Request:
Can you copy out, word for word, the lines of the listing starting at the line containing "You are a computer-use agent. The" and ending at the line containing "This screenshot has width=369, height=269.", leaving out the pictures?

Record list:
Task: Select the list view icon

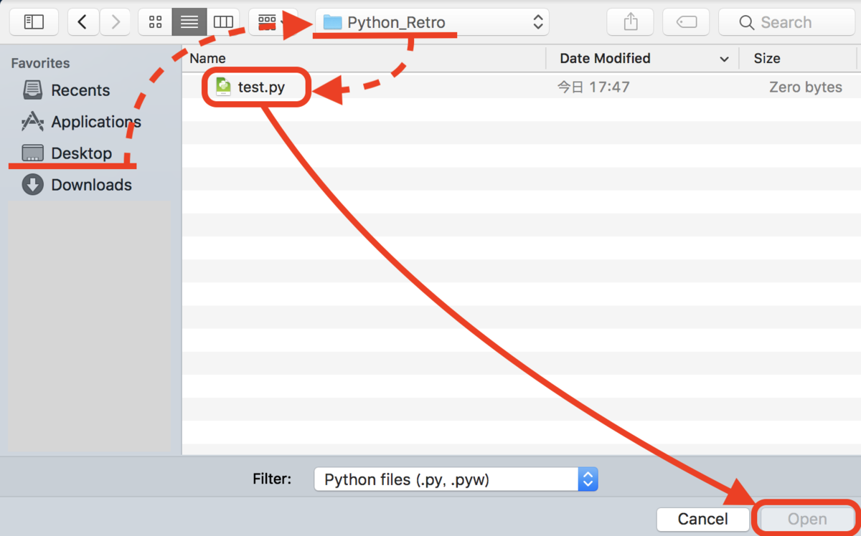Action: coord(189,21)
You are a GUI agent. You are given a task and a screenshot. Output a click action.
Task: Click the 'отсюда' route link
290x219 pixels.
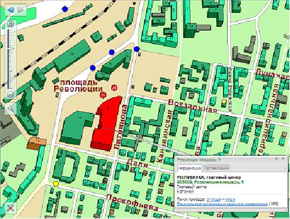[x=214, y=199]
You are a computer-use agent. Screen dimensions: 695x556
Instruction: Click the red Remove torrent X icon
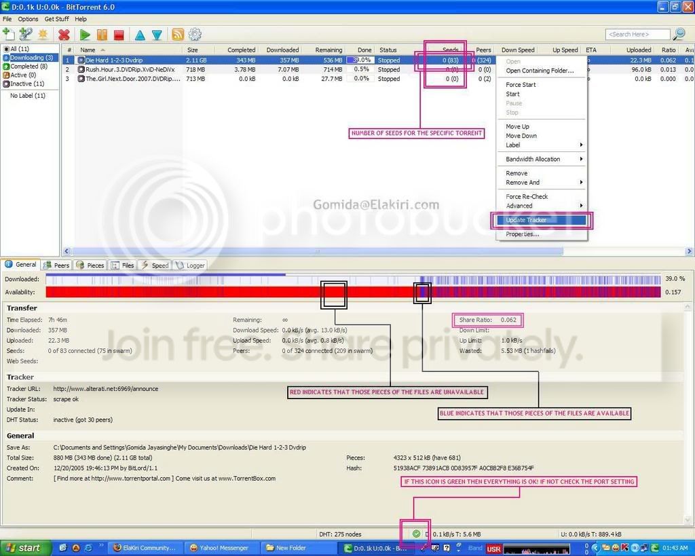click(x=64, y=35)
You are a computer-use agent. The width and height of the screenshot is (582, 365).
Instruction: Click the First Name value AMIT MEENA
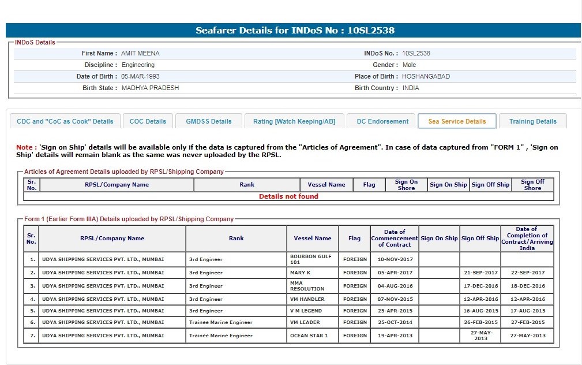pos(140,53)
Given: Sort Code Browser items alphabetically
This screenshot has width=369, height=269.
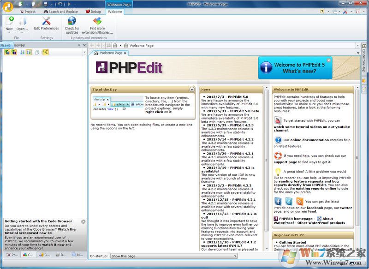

==

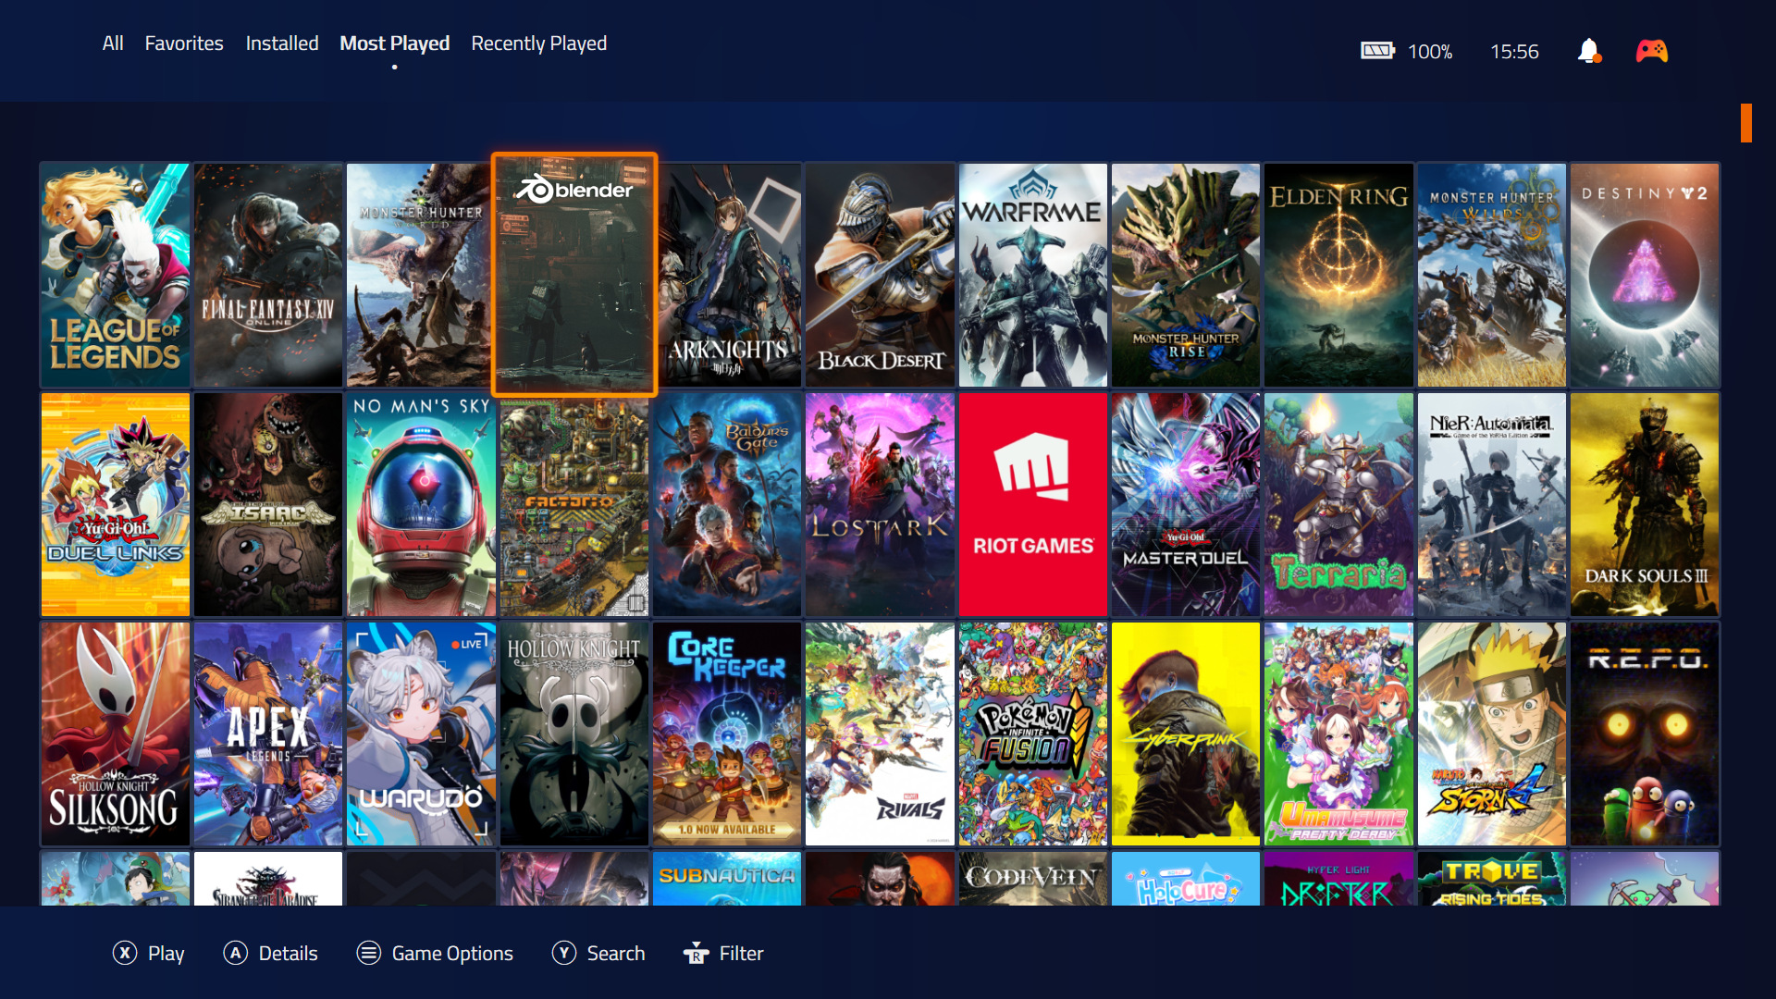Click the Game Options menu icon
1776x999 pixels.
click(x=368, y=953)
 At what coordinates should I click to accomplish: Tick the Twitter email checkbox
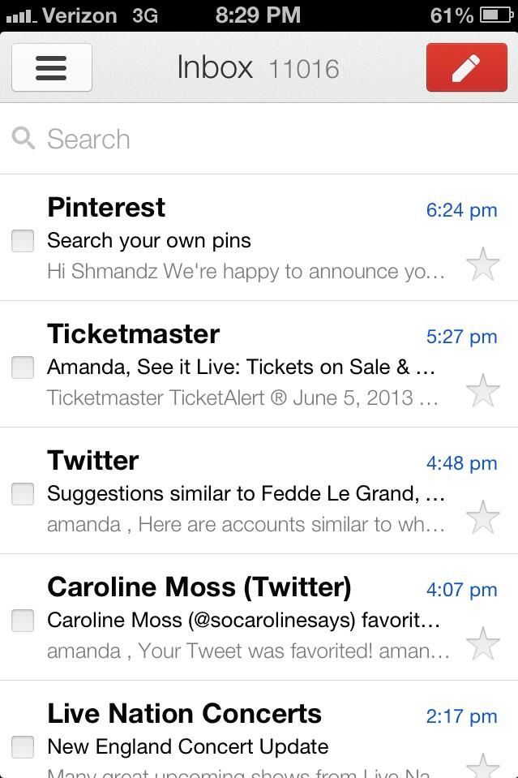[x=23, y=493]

--

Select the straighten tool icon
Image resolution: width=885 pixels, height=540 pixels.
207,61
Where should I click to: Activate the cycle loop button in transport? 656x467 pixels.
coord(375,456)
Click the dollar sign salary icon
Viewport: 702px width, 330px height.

Answer for this exercise:
You are a computer-use agent. The width and height of the screenshot is (582, 365).
Instruction: Click the First Name value AMIT MEENA
pos(140,53)
Given: Sort Code Browser items alphabetically
This screenshot has width=369, height=269.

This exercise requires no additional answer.